When the rate of new plaque formation is set to zero, the Alzheimer's disease model converges globally to a unique positive equilibrium from any initial state.

A machine-rendered reading of the paper's core claim, the machinery that carries it, and where it could break.

The paper proves global asymptotic stability for a system of differential equations tracking β-amyloid, cellular prion protein, and their complex. With the plaque formation rate equal to zero, all trajectories reach the same equilibrium regardless of starting values, removing restrictions required in earlier analyses. This unconditional convergence implies the complex keeps inducing neuronal damage at a fixed level. Numerical simulations confirm the result across random initial conditions.
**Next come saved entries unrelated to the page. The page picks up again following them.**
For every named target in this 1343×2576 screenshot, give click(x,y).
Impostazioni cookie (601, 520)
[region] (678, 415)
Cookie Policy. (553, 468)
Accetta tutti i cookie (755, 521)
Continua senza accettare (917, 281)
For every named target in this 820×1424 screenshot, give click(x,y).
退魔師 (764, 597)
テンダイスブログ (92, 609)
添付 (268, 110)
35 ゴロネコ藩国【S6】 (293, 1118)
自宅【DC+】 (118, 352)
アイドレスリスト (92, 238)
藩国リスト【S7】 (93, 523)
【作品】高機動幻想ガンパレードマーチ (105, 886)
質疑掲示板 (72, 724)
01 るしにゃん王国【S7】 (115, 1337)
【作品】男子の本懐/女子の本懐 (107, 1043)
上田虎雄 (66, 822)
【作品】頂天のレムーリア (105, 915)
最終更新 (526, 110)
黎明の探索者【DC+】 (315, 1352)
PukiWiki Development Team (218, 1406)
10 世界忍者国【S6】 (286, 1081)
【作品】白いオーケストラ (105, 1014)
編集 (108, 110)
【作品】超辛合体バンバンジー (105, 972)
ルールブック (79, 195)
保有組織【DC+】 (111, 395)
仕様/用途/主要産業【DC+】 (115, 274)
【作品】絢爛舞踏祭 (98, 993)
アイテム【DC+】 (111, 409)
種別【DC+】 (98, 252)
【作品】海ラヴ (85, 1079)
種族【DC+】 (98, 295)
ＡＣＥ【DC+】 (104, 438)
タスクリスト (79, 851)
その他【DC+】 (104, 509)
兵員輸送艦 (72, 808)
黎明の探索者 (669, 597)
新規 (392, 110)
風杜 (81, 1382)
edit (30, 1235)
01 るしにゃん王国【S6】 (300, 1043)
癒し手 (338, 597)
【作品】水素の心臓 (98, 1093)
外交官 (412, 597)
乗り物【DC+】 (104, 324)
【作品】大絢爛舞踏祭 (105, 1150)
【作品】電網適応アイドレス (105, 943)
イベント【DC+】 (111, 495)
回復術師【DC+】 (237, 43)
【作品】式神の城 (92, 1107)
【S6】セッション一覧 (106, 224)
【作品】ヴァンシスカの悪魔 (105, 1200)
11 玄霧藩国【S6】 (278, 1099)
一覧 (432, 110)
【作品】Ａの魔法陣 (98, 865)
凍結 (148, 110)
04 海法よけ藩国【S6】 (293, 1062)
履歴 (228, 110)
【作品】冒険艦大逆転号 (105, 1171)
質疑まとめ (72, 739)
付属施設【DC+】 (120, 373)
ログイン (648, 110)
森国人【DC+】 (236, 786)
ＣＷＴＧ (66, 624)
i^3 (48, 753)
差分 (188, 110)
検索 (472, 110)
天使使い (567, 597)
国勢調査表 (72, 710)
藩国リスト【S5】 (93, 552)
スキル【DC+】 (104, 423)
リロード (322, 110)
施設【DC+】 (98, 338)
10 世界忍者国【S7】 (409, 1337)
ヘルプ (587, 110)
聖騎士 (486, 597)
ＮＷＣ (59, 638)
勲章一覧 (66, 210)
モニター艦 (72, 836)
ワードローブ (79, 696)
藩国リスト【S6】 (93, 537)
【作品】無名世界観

The authors then outline therapeutic strategies that target the equilibrium and test them in the model.

Core claim

When the formation rate of new plaques is zero, the system of differential equations is unconditionally globally asymptotically stable, converging to a unique positive equilibrium independent of initial conditions and without the parameter restrictions imposed in prior work.

What carries the argument

The three-dimensional autonomous system of ordinary differential equations for the concentrations of β-amyloid, cellular prion protein, and the β-amyloid–prion complex, analyzed via Lyapunov functions or similar global stability techniques.

If this is right

  • The unique positive equilibrium remains attractive for every choice of positive initial concentrations.
  • The neuronal damage induced by the complex settles at a constant level determined only by the rate parameters.
  • Targeted therapies that reduce the plaque formation rate to zero can be tested directly in the model for their effect on the equilibrium.
  • Numerical trajectories starting from widely scattered initial values all reach the same steady state, validating the analytic result.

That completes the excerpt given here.